Pasamos varias semanas reuniéndonos en el internado: los Barrett venían y hablaban conmigo, me preguntaban por mis clases, por mis últimas lecturas y por el futuro. Virginia quería saber qué estudiaría en un futuro, o qué me entusiasmaba del porvenir, y yo, aunque tenía planes, me encogía de hombros.

—No sé.

No quería hablar con ellos. Eran tan molestos como todos los padres anteriores.

Pensé que, con un poco de amargura y antipatía, conseguiría que desistieran de sus intentos. Sin embargo, el internado era muy estricto en cuanto a las normas: nos habían entrenado para llamarles "papá" y "mamá" en cuanto nos enviaran a su casa. Yo solo cumplía el primer mes, porque era el mes en el que la familia seguía en contacto con la agencia. Después, me rebelaba y la familia me devolvía.

Mis rebeliones no estaban injustificadas.

En la primera casa donde viví, aunque los padres eran buenas personas (no lo digo muy convencida, ya que sus hijos biológicos eran horribles), el hijo mayor se metió en mi cuarto varias veces para acosarme durante los dos meses que viví con ellos. Me espiaba y me obligaba a "jugar" a todo lo que él se inventaba, porque yo tenía siete años.

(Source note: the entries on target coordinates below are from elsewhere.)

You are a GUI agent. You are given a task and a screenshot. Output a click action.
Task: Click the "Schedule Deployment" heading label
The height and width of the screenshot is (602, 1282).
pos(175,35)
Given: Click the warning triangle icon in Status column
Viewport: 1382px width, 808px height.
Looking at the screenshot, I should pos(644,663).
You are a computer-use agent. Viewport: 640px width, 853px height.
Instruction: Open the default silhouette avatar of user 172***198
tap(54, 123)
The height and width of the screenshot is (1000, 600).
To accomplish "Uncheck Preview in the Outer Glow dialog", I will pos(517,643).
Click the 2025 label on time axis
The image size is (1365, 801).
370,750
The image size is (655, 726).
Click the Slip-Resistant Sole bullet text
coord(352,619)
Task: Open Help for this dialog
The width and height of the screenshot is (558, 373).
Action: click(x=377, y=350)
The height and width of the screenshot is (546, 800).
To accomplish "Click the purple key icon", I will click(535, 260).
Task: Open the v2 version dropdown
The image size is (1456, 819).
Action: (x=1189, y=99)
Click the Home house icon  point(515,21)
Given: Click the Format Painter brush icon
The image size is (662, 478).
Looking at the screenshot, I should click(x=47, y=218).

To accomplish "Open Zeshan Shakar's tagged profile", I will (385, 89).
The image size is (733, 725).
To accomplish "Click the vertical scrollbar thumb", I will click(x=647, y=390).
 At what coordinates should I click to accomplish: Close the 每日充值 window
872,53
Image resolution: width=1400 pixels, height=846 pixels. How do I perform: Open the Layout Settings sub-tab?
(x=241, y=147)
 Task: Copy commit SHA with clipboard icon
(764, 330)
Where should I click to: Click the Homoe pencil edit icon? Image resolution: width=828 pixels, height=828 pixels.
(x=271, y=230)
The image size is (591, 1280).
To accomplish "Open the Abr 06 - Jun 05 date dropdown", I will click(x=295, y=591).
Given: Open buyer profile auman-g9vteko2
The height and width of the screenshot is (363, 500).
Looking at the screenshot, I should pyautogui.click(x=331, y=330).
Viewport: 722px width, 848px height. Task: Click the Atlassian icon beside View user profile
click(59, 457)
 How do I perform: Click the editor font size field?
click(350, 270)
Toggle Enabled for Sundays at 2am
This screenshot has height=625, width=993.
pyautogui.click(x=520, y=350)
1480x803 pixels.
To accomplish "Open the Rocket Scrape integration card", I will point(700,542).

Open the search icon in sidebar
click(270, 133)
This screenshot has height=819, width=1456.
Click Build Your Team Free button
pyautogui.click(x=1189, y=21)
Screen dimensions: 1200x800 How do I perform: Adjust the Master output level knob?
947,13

La hija, por otro lado, se ponía celosa de mí y me acusaba de robarle su ropa y usar sus cosas, me quitaba la comida y me tiraba del cabello. También me ponían apodos para nada originales, porque soy pelirroja.

Cuando le dije a mis padres custodios lo que me hacían, la mujer no me creyó. Dijo que jamás perdonaría mis acusaciones contra su hijo y me devolvieron.

En la segunda casa, el esposo de mi madre adoptiva, que se suponía que era mi padre adoptivo, bebía demasiado, más de lo que estipuló cuando hicieron la investigación. Nunca he sentido más impotencia en mi vida que cuando se me acercaba para agarrarme, o tocarme, y yo no podía hacer nada al respecto.

Daba igual que peleara o forcejeara: al final, me hacía tanto daño que me resignaba. Y la única forma que encontré para irme de la casa fue mentirle a mi madre adoptiva. Le dije que le había robado las galletas a su hijo pequeño y se enojó tanto que pidió a la agencia que me asignaran una nueva familia.

No duré mucho con esa tercera familia tampoco.

Tenía once años cuando aprendí a cortarme de la hija mediana de la familia, de quince. También me enseñó a contar calorías, a esconder la comida y a vomitarla. Odiaba el reflejo en el espejo. Para cuando salí de esa casa, gracias a que mi padre adoptivo se quedó desempleado y tuvieron que devolverme porque lo que les pagaban por custodiarme no nos mantenía, tenía depresión y la señorita Hughes se dio cuenta.

Ahí entendí que la mayoría de padres que adoptaban niños más grandes, en realidad, lo hacían por dinero.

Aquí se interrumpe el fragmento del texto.